To be sure, the pro-life movement has had its intellectual defenders. Richard John Neuhaus triumphantly declared, "While the pro-life cause welcomes, and has been greatly bolstered by, the support of many distinguished intellectuals, the same is not true of the pro-choice movement." He said that "pro-life intellectuals, like pro-life activists, insist on talking about the science and moral reasoning pertinent to the moral status of the unborn. So do the more honest of pro-choice intellectuals, which is why they are more hindrance than help to the pro-choice movement." I can't help but disagree about pro-choice intellectuals being a hindrance to their movement. The more intellectuals continue to mull over the issue of abortion, the more convinced they seem to become that, no matter what the proper justification may be, abortion is still a fundamental right of women. It does not matter that their questions may bother the activists at NARAL, any more than it would matter if the questions of serious pro-life intellectual began to bother the folks at NRLC. So long as the intellectual elite generally agree on an issue, this tends to create a wall through which very little social change can ultimately break through. I am not discounting moral strength; I am only expressing my doubts about how effective it can be without intellectual backing.
Neuhaus represents exactly the kind of pro-life intellectual people expect--Catholic, and conservative.
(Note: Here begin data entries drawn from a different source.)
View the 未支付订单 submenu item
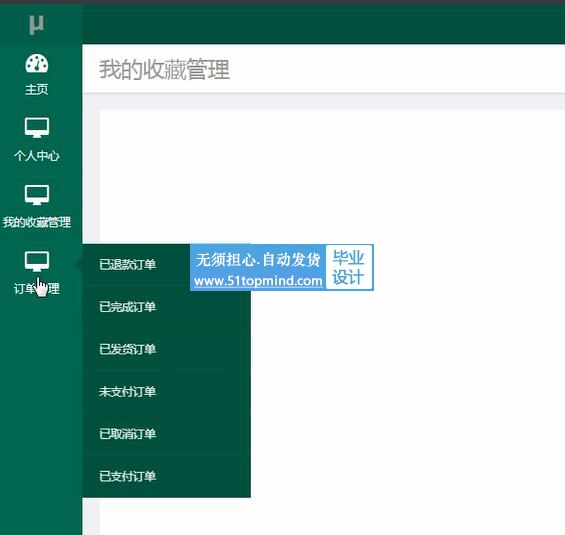This screenshot has height=535, width=565. tap(127, 392)
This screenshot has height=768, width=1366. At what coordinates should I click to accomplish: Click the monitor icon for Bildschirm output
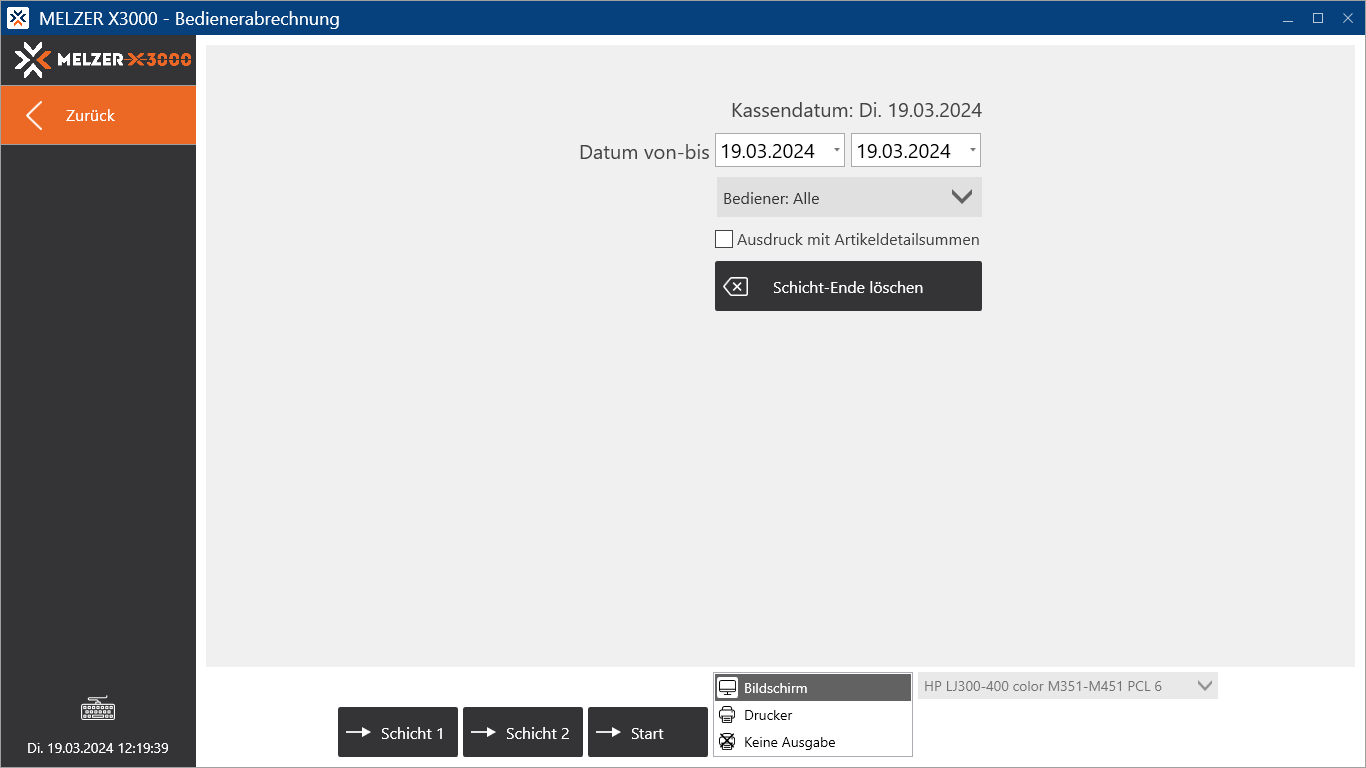point(727,688)
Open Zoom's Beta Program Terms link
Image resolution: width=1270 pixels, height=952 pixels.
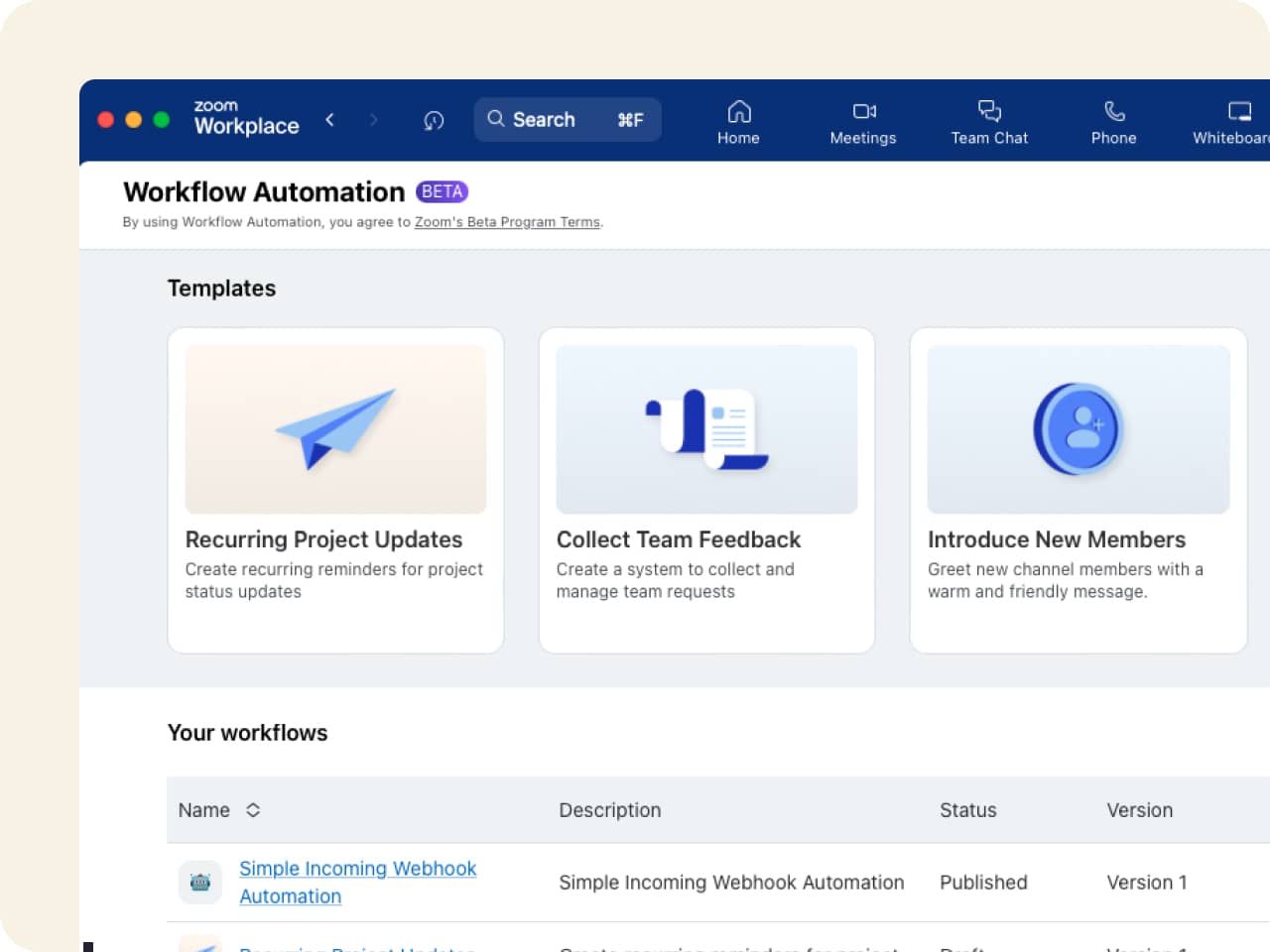tap(507, 221)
Catholics, I admit, are often quite better than the rest of us at thinking in terms of the big picture; but unfortunately this also happens to be a very old big picture. I am not saying there is necessarily anything wrong with that. I simply have to point out a trait of intellectuals that is of particular importance. Intellectuals, as a rule, enjoy progress. They do not want to feel that their ideas are outmoded or irrelevant. Thomist philosophy, for example, might not be the best approach to winning over a new generation of intellectuals. It could be, but I doubt it.
Again, we have to realize that we are diverse as a movement. This means we have potentially more to choose from. The only problem is that we are not intentionally cultivating what potential we have. Students for Life of America, as a rule, is more interested in traditional activism than in pursuing intellectuals who may be beneficial to our cause in the long run. I can't fault them for this. But I would urge SFLA to consider the things which they themselves have told me over the years: that college campuses are a major battleground for the soul of America on the issue of abortion, that college campuses are generally hostile environments for pro-life activists, and that college professors provide very little if any support to our cause. If you put these things together, you start to realize we really have no choice. If we're going to be successful in this movement, we need pro-lifers in the academy.